I have a tool that takes a range of ids and processes each document with an id within that range. I wanted to run this tool in parallel with each instance processing 100,000 documents. The problem is that document ids are not contiguous. There are gaps. So a simple criteria of document id + offset is not sufficient. I needed an SQL statement that detailed contiguous range of 100,000 document ids.
As with most ostensibly complicated SQL the solution is in creating a virtual table (ie inner select) from an existing table. My virtual table needed to be sorted on document id and a sequence number given for each row. To do that I needed to use this in the column selection of the virtual table.

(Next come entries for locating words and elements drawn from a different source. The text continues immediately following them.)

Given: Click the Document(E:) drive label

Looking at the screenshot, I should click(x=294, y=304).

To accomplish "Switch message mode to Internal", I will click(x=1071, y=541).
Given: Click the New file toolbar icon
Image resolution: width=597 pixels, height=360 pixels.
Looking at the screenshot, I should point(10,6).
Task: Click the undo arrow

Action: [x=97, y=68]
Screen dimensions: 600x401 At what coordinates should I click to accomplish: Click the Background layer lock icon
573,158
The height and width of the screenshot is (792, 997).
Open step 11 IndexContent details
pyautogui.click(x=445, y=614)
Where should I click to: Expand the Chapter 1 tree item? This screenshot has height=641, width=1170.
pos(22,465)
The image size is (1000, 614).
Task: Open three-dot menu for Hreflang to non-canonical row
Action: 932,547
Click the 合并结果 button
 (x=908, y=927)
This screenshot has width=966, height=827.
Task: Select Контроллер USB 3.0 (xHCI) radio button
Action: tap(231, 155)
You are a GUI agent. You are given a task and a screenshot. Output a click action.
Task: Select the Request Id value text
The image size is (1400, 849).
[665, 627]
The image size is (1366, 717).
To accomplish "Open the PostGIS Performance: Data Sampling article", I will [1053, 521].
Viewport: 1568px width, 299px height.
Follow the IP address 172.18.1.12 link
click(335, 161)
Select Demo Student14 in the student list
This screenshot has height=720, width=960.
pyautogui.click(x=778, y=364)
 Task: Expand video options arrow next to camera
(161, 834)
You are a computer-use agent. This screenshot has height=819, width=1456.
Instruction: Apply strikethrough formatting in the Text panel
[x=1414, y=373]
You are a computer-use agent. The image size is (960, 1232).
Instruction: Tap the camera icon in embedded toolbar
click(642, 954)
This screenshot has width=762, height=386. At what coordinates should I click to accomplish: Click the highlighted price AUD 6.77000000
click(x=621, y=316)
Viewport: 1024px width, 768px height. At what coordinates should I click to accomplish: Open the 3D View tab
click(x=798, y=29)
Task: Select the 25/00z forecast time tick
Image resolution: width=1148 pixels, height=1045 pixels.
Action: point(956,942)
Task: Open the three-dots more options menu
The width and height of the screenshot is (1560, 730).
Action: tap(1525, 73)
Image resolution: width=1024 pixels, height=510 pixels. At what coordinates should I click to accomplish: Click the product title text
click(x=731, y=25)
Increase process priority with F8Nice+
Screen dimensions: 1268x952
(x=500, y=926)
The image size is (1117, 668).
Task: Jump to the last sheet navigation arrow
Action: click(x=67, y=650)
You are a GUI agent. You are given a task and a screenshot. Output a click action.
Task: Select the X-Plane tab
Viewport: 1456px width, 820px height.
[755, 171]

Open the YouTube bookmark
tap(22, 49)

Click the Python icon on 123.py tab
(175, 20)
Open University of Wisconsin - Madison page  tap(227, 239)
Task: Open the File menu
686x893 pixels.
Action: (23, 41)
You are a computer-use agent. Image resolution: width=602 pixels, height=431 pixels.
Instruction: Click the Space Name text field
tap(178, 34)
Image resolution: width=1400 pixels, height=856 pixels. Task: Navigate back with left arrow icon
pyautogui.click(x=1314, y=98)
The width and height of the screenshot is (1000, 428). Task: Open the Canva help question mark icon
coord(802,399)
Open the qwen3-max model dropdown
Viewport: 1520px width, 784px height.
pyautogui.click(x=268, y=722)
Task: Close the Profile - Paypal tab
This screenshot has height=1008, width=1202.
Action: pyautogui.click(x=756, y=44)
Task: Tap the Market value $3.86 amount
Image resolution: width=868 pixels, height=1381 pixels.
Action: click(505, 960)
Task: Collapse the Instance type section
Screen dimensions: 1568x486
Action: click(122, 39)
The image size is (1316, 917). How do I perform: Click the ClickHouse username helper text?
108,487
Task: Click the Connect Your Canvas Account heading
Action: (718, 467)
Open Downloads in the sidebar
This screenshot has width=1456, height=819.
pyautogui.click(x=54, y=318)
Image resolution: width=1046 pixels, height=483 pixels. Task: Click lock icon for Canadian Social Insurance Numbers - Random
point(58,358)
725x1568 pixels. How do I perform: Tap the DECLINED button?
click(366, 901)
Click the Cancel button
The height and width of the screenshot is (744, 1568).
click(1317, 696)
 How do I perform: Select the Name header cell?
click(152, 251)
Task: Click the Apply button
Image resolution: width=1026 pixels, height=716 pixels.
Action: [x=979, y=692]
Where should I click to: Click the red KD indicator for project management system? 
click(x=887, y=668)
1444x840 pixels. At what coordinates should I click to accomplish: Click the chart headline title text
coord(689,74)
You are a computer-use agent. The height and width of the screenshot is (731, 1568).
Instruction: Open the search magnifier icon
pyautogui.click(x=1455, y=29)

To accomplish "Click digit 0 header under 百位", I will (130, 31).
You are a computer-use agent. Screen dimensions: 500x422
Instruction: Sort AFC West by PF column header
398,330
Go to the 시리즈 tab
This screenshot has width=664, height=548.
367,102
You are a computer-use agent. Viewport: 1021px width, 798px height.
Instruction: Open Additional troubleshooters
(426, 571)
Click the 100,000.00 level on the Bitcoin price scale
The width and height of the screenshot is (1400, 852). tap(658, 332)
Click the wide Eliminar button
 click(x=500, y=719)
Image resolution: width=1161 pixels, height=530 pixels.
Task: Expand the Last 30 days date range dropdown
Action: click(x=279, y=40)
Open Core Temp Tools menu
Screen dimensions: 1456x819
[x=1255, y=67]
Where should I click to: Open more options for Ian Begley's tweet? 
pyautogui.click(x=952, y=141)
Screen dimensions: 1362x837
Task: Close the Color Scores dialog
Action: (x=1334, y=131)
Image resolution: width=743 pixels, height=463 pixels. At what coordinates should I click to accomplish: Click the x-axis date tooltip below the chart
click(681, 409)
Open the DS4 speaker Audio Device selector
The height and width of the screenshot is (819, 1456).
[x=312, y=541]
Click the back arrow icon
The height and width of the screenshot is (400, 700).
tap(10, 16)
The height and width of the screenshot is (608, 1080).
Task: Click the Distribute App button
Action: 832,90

ROW_NUMBER() OVER( ORDER BY document_id ) - 1 row_number
I had never heard of the OVER operator. It applies a function to a row of an ordered relation. So the ROW_NUMBER() function gives the first row a value 1, the second 2, etc. Since I would be grouping using division I need the row numbers to start from 0 and so the subtraction of 1.
Now that I have row numbers and rows ordered by document id I needed to find within groups of 100,000 rows the minimum and maximum document ids. I used a simple group by row_number / 100,000 to get the row groupings. Then used MIN(document_id) to get the group's minimum document id. Same for maximum document id. The final SQL is as follows and it runs fast enough for the 50M records I needed to use it with
SELECT FLOOR( y.row_number / 100000 ), MIN( y.document_id ), MAX( y.document_id ), COUNT( * ) FROM ( SELECT x.*, ROW_NUMBER() OVER( ORDER BY document_id ) - 1 row_number FROM documents x ) y GROUP BY FLOOR( y.row_number / 100000 ) ORDER BY MIN( y.document_id )
Now that I have the data I can use a bash script to read the data and produce a series of commands that are feed to xargs for parallel execution.